[[ DATA PROVIDED, beginning ]]

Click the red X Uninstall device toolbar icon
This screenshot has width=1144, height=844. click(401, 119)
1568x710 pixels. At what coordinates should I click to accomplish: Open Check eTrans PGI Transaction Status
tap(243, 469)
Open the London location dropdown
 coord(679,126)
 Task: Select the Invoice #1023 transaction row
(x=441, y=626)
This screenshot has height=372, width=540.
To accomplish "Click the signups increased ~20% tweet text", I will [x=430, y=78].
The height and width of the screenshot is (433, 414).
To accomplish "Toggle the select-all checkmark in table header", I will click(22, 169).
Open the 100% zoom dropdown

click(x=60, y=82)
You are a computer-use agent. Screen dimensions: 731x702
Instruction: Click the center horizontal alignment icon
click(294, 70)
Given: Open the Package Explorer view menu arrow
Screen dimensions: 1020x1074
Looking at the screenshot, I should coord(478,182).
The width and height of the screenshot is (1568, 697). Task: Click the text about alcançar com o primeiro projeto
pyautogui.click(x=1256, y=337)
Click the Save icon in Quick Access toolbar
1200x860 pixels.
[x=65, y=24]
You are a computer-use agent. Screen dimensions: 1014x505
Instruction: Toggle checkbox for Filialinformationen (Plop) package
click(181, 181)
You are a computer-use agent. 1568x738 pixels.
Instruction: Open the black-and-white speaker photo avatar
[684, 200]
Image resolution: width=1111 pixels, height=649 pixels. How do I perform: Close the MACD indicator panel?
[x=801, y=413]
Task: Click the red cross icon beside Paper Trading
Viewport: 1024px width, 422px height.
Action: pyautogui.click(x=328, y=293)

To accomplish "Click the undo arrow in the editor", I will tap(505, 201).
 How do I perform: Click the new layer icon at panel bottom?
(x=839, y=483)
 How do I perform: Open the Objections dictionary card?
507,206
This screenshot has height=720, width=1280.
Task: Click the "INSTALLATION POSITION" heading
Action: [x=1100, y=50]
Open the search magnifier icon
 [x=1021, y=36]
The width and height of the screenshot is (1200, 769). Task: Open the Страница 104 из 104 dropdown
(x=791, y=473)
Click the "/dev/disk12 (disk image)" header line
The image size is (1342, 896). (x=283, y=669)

[[ DATA PROVIDED, end ]]

ACTIVITY:
Determine the number of lines in the data that contain "arrow" as a word or string, and state only that number.

ANSWER TO THIS PROBLEM:
2